A Good Man

The country was just coming out of the “Great Depression.” We were living at Tinsley’s Mill in an old house that had no electricity or plumbing. As a matter of fact it was just a shack, not too uncommon in the rural South. My daddy was a very industrious man but making a living was hard. No one had any money and jobs other than farming were not available. Daddy was operating the mill where corn was ground into meal. It was on Flat Creek where today Peachtree City is located.

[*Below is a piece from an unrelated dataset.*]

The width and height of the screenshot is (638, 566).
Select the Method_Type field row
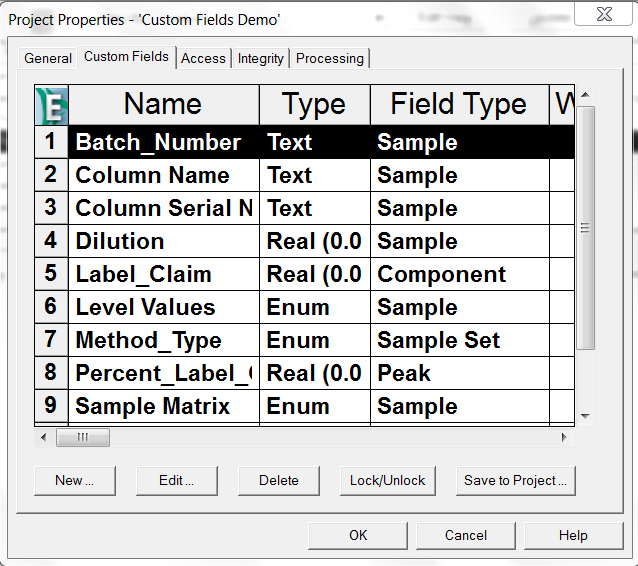click(x=148, y=340)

Doc Tinsley owned the mill. Mr. Tinsley seemed to have more money than most. He operated a large auto salvage place down near Senoia. He had a reputation of being able to fix most any kind of automobile or machinery. Mr. Tinsley was a cheerful man about as wide as he was tall with a belly laugh that was contagious. He always smoked a cigar and in the front pocket of his overalls he kept a huge roll of money that he liked to show off. He always paid cash for everything; and when he bought something, he’d take out that wad of bills, chomp down on his cigar, and peel off what he needed. With money so scarce to everyone else, this was quite impressive.

As the mill started being used more and Daddy started making a little money, Mr. Tinsley decided to get his father to operate the mill leaving Daddy without a job and the family without a place to live. My mother’s family lived in a house on Greer’s Mountain, so we went and lived with them while Daddy looked for a job.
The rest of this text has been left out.